Communiqué de presse

Nantes, le 17 décembre 2024

Le choucas des tours est une espèce protégée par l’arrêté du 29 octobre 2009 des ministres chargés de l’agriculture et de l’environnement qui fixe la liste des oiseaux protégés sur l’ensemble du territoire, en application de la directive européenne du 2 avril 1979 concernant la conservation des oiseaux sauvages. Ces oiseaux causant des dommages aux cultures, dans le Finistère où leur population est la plus nombreuse, mais également dans les Côtes-d'Armor et dans le Morbihan, les préfets de ces départements ont adopté, depuis plusieurs années, des arrêtés autorisant à titre dérogatoire des quotas croissants d’effarouchement et d’abattage de choucas des tours. Au titre de périodes différentes, comprenant toute l’année 2022, ces arrêtés préfectoraux ont ainsi autorisé l’abattage et l’effarouchement de 1 800 choucas des tours dans le Morbihan, de 8 000 dans les Côtes-d'Armor et de 16 000 dans le Finistère.

Les trois arrêtés préfectoraux intervenus en 2022 ont été annulés, à la demande des associations Ligue pour la protection des oiseaux (LPO), Bretagne Vivante SEPNB, et One Voice, par des jugements du 15 décembre 2022 du tribunal administratif de Rennes, pour des vices de forme ou de procédure.

Par trois arrêts du 17 décembre 2024, et à la demande des associations LPO et Bretagne Vivante SEPNB, la cour administrative de Nantes confirme l’annulation de ces mêmes arrêtés préfectoraux, mais cette fois ci pour un motif de fond : pour violation de l’article L. 411-2 du code de l'environnement qui définit les conditions dans lesquelles il est possible, à titre dérogatoire, de détruire ou d’effaroucher des espèces animales protégées. En vertu de cet article, l’autorité administrative peut déroger à cette interdiction dès lors que sont remplies trois conditions distinctes et cumulatives tenant, d’une part, à l’absence de solution alternative satisfaisante, d’autre part, à la condition de ne pas nuire au maintien, dans un état de conservation favorable, des populations des espèces concernées dans leur aire de répartition naturelle et, enfin, à la justification de la dérogation par l’un des cinq motifs limitativement énumérés, parmi lesquels figure la prévention des dommages importants notamment aux cultures et à d’autres formes de propriété.

Données fournies:
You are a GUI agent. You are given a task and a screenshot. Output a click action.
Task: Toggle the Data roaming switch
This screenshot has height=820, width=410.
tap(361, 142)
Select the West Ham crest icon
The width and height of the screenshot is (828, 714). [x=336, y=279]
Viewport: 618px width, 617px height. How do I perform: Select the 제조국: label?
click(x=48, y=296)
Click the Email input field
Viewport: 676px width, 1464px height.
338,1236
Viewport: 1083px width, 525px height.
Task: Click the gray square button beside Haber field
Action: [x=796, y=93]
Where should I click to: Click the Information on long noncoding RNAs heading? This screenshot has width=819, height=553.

Consigne A: Indiquez, pour chacune des affirmations suivantes, si elle s'accorde avec le communiqué de presse sur le choucas des tours en répondant par oui ou par non, et citez à l'identique les mots du communiqué qui tranchent. (i) Le tribunal administratif de Rennes a annulé les arrêtés préfectoraux de 2022 pour un motif de fond. (ii) L'association One Voice compte parmi celles à la demande desquelles la cour administrative de Nantes a statué. (iii) Dans le Finistère, les arrêtés ont autorisé l'abattage et l'effarouchement de 16 000 choucas des tours.
Consigne B: Poursuivez la rédaction du communiqué de presse sur le choucas des tours à la suite de sa dernière phrase.

Corrigé A:
(i) Non : « pour des vices de forme ou de procédure ».
(ii) Non : « à la demande des associations LPO et Bretagne Vivante SEPNB ».
(iii) Oui : « de 16 000 dans le Finistère ».

Corrigé B:
Si la cour admet que deux de ces conditions sont remplies, considérant que les choucas des tours causent des dommages importants aux cultures et que la dérogation accordée ne compromet pas la survie de cette espèce, elle juge en revanche, au regard des pièces du dossier fournies par les parties, que ces arrêtés ne remplissent pas, au titre de l’année 2022, la troisième condition, la cour estimant qu’il existe des solutions alternatives satisfaisantes aux abattages ou à l’effarouchement autorisés par les préfets des trois départements. La cour fonde cette appréciation sur plusieurs documents scientifiques : une étude réalisée en 2022, à la demande de l’Etat, par l’université de Rennes et les avis émis par le conseil scientifique régional du patrimoine naturel de Bretagne, qui considèrent l’un et les autres que les autorisations d’abattre ou d’effaroucher ces oiseaux, accordées depuis plusieurs années, n’ont pas permis de limiter l’augmentation du nombre de choucas des tours et qu’il existe des solutions alternatives permettant de limiter durablement cette croissance, telles que l’obstruction des cheminées afin de réguler leur nidification et la limitation par différents procédés de leur accès aux ressources agricoles afin de se nourrir.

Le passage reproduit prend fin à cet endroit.